Preliminary study of double pancreaticojejunostomy for prevention of pancreatic fistulas after central pancreatectomy
10.3760/cma.j.issn.1674-6090.2019.06.010
- VernacularTitle: 胰肠双吻合预防胰腺中段切除术后胰瘘发生的初步研究
- Author:
Xingkai MENG
1
;
Huijun WANG
;
Quanfa TIAN
;
Weihua ZHENG
;
Junjing ZHANG
Author Information
1. Department of Hepatobiliary Surgery, the Affiliated Hospital of Inner Mongolia Medical University, Huhhot 010050, China
- Publication Type:Journal Article
- Keywords:
Invaginated pancreaticojejunal anastomosis;
Central pancreatectomy;
Tumor of pancreatic neck and body;
Pancreatic fistula
- From:
Chinese Journal of Endocrine Surgery
2019;13(6):488-491
- CountryChina
- Language:Chinese
-
Abstract:
Objective:To evaluate the significance of double pancreatico-jejunostomy in preventing pancreatic fistula after central pancreatectomy (CP) .
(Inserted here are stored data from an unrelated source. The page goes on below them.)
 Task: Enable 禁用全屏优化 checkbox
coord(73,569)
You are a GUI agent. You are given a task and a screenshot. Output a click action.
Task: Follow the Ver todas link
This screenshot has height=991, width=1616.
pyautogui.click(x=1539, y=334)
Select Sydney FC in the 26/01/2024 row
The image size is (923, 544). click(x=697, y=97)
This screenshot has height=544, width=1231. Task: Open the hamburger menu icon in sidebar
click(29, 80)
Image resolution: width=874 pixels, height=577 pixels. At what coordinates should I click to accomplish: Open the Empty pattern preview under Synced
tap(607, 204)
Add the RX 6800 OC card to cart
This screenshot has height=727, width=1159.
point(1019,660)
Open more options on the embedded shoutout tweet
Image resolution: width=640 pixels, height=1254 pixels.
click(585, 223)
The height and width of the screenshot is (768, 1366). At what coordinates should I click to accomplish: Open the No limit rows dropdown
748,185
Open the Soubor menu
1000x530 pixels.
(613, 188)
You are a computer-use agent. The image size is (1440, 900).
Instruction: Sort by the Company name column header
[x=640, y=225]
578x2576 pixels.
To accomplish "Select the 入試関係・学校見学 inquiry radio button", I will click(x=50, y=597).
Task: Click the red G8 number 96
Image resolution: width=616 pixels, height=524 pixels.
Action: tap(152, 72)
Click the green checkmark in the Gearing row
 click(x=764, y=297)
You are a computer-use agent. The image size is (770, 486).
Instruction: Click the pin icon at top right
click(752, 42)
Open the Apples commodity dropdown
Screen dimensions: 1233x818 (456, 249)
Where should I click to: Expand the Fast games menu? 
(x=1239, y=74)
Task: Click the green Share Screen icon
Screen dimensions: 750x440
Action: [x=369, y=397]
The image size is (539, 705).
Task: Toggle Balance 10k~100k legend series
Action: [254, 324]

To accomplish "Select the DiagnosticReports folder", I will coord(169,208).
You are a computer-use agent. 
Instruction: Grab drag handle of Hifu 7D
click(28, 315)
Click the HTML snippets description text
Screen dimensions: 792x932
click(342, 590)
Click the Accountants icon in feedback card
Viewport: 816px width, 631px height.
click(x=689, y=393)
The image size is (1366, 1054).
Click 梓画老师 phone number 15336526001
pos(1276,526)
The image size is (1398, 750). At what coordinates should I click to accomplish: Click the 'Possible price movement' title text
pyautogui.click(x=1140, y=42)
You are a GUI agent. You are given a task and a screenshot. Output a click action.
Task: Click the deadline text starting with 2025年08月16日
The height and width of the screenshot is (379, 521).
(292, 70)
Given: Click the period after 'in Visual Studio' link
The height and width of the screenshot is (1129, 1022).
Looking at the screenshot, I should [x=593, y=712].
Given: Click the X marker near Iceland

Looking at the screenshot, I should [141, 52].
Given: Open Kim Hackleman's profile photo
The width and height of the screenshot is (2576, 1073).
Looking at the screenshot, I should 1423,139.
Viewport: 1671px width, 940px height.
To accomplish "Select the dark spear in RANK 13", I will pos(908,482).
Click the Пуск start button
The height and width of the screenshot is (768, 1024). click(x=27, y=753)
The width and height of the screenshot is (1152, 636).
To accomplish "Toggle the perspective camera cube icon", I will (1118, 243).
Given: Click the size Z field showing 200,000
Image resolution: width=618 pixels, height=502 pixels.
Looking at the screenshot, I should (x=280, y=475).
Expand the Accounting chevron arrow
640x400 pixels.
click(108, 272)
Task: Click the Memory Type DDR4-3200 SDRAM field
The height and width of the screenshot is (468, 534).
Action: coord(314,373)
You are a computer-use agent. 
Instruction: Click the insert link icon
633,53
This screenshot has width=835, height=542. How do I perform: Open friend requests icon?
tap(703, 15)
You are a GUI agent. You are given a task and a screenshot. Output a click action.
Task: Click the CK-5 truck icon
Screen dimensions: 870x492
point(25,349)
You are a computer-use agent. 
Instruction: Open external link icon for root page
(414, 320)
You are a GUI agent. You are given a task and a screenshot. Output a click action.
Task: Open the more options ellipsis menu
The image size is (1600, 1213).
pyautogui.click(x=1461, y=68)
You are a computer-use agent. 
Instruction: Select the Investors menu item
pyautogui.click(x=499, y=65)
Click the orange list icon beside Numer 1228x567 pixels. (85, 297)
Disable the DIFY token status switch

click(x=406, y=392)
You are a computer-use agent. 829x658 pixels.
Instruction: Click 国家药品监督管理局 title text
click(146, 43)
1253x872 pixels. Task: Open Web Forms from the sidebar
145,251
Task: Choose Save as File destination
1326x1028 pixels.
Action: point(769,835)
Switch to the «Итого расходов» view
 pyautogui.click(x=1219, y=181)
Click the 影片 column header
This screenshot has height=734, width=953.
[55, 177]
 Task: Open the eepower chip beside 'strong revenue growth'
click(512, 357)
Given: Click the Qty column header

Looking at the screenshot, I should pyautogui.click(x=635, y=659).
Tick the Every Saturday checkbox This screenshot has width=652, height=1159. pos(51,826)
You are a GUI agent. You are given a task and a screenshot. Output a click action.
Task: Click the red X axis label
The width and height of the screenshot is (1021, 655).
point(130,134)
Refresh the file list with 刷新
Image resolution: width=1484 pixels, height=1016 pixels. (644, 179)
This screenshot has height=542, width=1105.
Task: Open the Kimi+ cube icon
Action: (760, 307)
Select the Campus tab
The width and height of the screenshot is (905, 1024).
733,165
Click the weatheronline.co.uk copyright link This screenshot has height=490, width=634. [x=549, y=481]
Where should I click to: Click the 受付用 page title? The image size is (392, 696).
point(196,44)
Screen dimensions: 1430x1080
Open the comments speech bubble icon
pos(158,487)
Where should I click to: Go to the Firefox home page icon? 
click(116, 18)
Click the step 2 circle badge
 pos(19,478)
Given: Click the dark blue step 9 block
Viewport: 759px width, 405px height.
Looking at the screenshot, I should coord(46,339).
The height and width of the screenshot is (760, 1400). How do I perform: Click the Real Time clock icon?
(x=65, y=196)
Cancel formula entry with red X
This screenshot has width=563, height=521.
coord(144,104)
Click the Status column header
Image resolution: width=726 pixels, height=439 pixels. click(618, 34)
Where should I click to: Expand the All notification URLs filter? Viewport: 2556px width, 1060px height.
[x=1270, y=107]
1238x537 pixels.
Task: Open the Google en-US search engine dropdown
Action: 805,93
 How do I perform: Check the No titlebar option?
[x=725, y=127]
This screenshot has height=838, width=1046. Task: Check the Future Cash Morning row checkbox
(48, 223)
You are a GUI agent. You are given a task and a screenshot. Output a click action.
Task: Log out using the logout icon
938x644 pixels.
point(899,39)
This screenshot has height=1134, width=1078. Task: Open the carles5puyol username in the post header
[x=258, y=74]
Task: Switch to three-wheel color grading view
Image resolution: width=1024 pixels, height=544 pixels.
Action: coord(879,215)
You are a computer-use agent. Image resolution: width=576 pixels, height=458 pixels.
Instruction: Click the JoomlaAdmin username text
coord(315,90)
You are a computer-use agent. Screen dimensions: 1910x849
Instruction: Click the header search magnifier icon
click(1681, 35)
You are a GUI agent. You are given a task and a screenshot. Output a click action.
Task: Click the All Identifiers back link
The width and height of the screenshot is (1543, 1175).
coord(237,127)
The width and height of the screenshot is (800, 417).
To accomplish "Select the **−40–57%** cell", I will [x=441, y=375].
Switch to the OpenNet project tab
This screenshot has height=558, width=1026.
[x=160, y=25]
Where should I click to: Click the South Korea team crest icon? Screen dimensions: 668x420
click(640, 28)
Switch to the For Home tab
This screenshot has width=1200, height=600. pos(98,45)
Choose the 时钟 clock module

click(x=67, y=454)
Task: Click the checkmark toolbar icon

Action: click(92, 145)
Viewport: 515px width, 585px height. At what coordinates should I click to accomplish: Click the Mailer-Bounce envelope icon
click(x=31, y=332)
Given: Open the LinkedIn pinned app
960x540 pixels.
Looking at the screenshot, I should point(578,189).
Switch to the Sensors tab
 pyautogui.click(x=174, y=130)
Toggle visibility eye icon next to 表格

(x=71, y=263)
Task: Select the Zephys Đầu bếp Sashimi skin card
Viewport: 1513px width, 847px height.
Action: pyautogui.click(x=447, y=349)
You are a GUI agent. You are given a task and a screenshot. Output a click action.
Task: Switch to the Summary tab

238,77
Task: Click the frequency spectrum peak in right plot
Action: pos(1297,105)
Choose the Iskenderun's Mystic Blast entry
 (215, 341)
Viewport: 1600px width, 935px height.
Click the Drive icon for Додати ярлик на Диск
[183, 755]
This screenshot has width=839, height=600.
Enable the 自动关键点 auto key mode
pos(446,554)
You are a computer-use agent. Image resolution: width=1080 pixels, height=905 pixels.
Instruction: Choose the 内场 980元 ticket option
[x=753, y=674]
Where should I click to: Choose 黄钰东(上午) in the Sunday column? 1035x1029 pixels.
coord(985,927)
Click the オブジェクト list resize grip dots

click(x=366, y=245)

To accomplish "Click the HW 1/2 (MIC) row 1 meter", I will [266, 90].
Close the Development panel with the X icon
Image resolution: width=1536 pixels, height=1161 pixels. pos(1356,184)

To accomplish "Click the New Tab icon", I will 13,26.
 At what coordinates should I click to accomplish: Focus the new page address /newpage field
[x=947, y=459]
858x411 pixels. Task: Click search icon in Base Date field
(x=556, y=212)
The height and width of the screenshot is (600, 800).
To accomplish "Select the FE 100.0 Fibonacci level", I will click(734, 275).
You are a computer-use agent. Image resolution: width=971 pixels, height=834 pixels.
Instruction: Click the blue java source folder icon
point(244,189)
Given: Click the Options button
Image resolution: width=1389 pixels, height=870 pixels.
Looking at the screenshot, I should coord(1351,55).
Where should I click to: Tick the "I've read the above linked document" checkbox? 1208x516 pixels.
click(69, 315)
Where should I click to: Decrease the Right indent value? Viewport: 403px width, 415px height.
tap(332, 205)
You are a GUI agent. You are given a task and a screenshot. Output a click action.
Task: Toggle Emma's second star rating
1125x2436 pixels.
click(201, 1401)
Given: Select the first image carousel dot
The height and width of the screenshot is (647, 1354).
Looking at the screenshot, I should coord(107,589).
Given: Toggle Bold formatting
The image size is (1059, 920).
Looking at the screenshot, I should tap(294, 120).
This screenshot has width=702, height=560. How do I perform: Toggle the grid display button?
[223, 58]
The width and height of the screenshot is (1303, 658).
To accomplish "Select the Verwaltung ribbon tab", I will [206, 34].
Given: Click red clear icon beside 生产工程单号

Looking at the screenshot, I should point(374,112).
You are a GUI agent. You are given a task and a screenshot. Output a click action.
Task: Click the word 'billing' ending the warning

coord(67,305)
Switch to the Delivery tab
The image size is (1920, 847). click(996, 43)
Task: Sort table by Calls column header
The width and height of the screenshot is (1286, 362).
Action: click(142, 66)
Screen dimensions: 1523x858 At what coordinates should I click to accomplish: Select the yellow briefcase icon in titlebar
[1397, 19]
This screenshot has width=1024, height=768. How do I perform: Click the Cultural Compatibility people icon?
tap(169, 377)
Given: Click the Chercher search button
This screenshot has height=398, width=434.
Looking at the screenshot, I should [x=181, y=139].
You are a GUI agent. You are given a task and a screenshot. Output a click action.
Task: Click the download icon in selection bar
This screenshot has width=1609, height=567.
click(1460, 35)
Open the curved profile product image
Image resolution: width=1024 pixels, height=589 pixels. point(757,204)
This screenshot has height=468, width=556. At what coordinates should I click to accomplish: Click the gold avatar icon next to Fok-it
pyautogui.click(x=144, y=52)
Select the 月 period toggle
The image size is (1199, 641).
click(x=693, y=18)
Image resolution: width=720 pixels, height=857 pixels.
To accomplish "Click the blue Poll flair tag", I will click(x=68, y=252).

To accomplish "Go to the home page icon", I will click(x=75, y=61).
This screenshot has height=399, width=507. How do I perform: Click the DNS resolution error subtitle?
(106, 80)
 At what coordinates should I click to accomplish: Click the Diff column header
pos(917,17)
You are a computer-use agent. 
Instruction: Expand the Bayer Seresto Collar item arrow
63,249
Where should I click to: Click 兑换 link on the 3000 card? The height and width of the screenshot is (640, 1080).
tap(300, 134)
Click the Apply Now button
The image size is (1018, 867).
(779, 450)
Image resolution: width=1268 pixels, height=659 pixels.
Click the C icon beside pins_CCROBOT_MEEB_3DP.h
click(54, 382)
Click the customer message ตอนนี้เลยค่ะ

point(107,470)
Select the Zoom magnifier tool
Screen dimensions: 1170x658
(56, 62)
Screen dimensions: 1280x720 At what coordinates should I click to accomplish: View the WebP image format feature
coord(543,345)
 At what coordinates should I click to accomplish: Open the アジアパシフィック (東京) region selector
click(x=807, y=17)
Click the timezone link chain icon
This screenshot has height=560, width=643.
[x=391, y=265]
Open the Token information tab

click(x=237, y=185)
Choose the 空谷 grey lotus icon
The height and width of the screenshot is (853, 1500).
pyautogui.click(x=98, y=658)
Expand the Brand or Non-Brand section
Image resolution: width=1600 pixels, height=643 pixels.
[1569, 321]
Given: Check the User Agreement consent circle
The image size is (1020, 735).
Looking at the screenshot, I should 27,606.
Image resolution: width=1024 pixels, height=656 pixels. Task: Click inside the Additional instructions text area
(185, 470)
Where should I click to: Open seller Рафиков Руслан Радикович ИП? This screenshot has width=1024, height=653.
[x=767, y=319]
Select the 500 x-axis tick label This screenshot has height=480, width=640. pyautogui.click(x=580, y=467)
Methods:The clinical data of 10 patients who were admitted to the Affiliated Hospital of Inner Mongolia Medical University from Feb. 2012 to Dec. 2018 were analyzed retrospectively.
Results:All the 10 patients underwent CP, closure of the proximal pancreatic stump, and end-to-side invaginated pancreaticojejunostomy; At the same time, invaginated pancreaticojejunal anastomosis or duct-to-mucosa pancreaticojejunostomy was performed to the distal pancreatic remnant. The duration of the operation was (240±60) min, and the average intraoperative blood loss was 300 ml. Incidence of pancreatic fistulas was 30% (3/10) . There were no grade B or C pancreatic fistulas, or perioperative deaths. The duration of postoperative hospital stay varied from 9 to 25 days. Endocrine and exocrine functions were well maintained during the follow-ups of 7 months to 5 years, and no tumors recurred.
Conclusions:Although operation time and technical difficulty increase, central pancreatectomy using double pancreaticojejunostomy is safe, feasible, and appears to be associated with a low rate of postoperative pancreatic fistulas.